His writing style was pleasantly archaic too, though he won’t be remembered for that. His legacy, at least as far as journalism is concerned, is in the photographs. There are thousands upon thousands of them, taken at everything from club-level events to the British Grand Prix, and more are being discovered. In March this year, Bill’s grandson Robbie developed a roll of film which had been lost for decades and was assumed to be ruined. In fact it was perfectly usable, and Robbie became the first person ever to see images Bill had taken at Charterhall race circuit in August 1955, more than sixty years earlier.
Bill photographed globally famous drivers across many eras, Stirling Moss and Jack Brabham among them, but of course Scots in particular feature highly. His enormous portfolio includes pictures of Ron Flockhart, Jim Clark, Jackie Stewart, David Coulthard and Allan McNish practising their craft at home before moving to a bigger stage. A small but growing portion of his work can be found at www.thebillhendersoncollection.co.uk, painstakingly maintained by his son William. Do please have a look at it.
While gradually building his enormous portfolio, Bill also devoted time to encouraging younger folk, partly me (though I was never a photographer of any skill) but more importantly John Fife, Jim Moir and many others whose photo collections are in their own way as impressive as his. They too speak of his kindness, and as far as I know they have not a bad word to say about him.
Along with the kindness there was great humility. Years ago I suggested that Bill should be presented with the Jim Clark Award, which is in the gift of the Association of Scottish Motoring Writers, and even now I’m more proud that my colleagues agreed with me than I am of almost anything else. Where appropriate, it was frequently pointed out at the annual ceremony that the manner of the achievement was of equal importance to the matter of it, as was the case with double World Champion Clark himself. Success attained with modesty and grace, the way Bill’s was, is, as far as I’m concerned, the finest success of all.

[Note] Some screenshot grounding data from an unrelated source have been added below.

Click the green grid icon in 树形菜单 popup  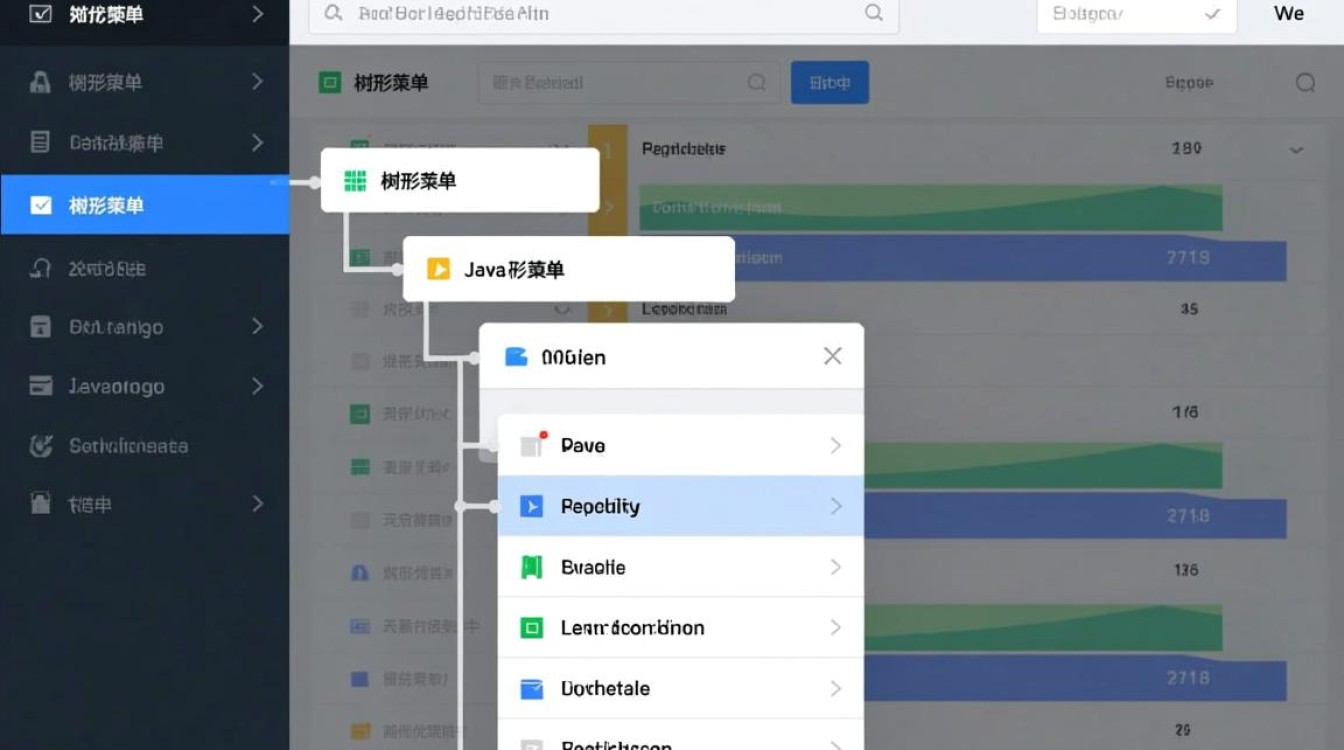tap(355, 181)
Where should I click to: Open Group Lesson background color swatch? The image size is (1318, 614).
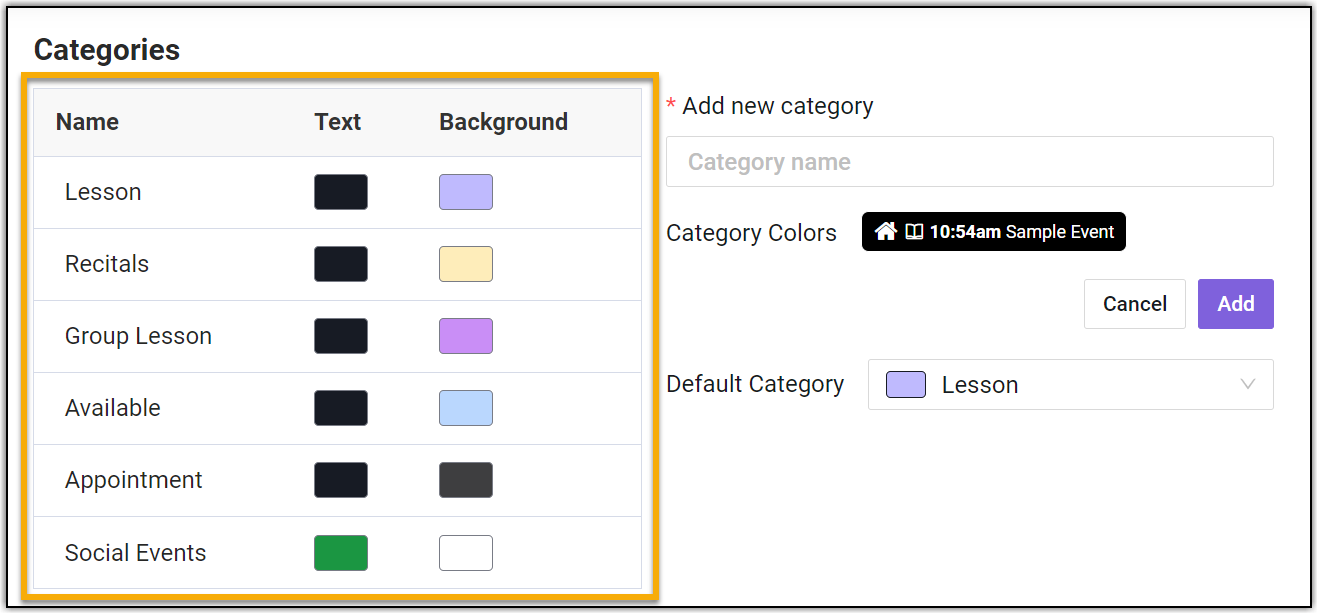466,336
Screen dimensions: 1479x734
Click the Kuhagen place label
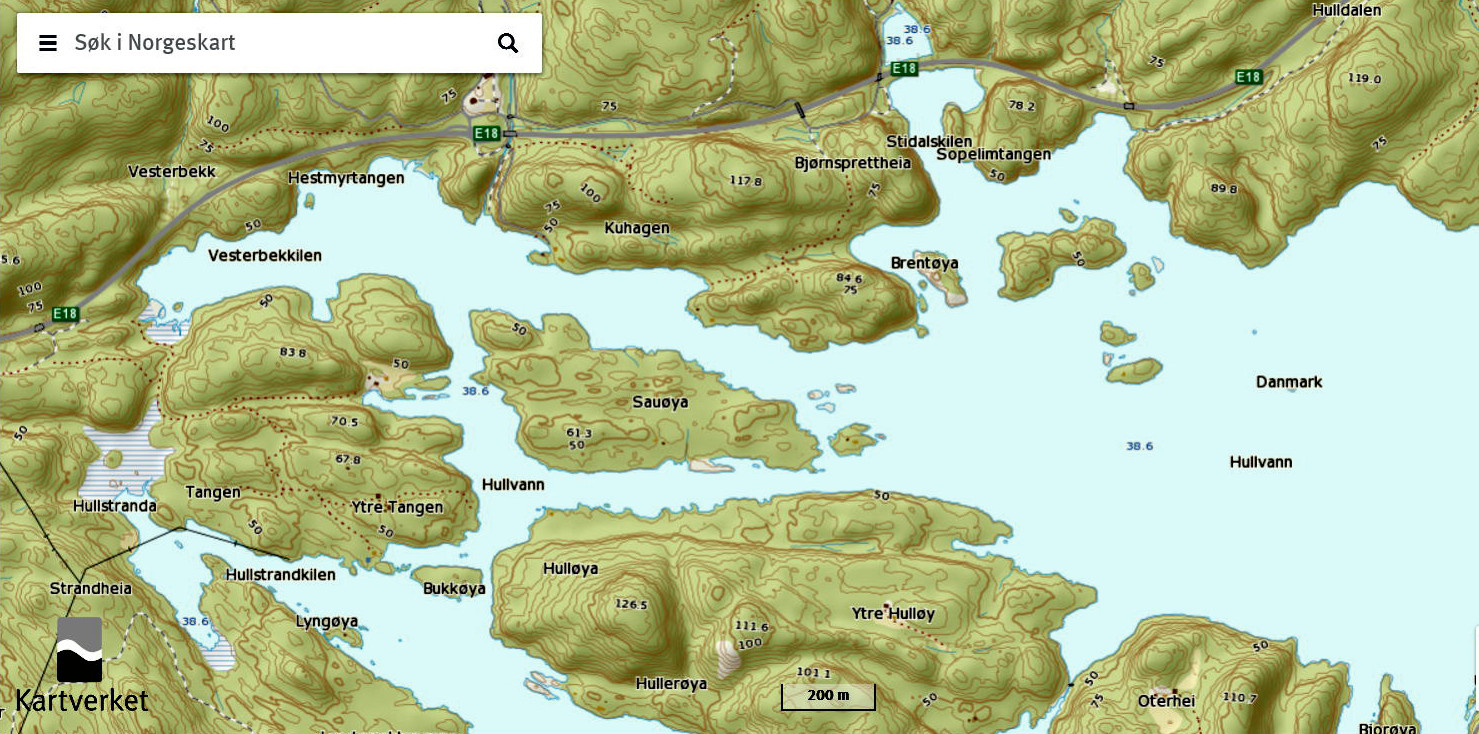click(x=637, y=228)
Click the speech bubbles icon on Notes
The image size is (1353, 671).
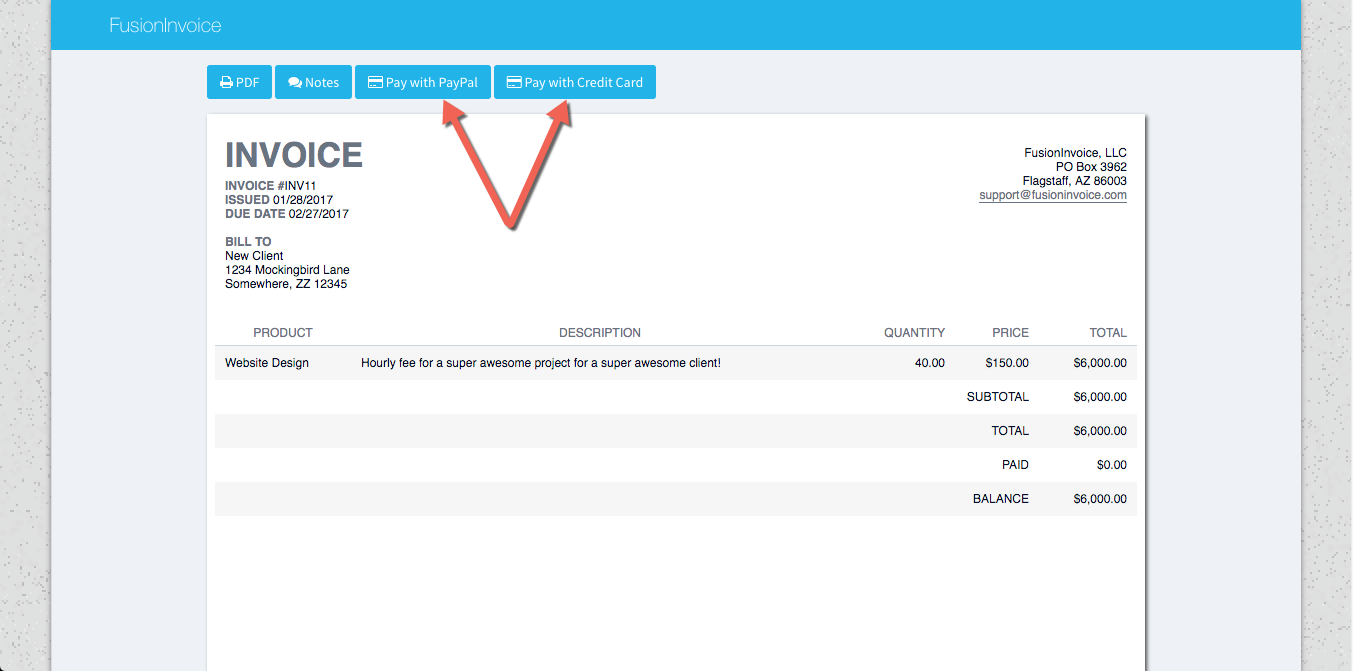coord(295,83)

I never heard him speak highly of himself, but at yesterday’s well-attended, standing-room-only funeral, during which laughter occasionally and appropriately relieved the general sadness, I was delighted to hear William recount a story which showed his father was well aware of his talent even though he rarely said so. In answer to the question, “What kind of artist are you?” Bill had once replied, “A damned good one!” He sure was – and a damned fine man too.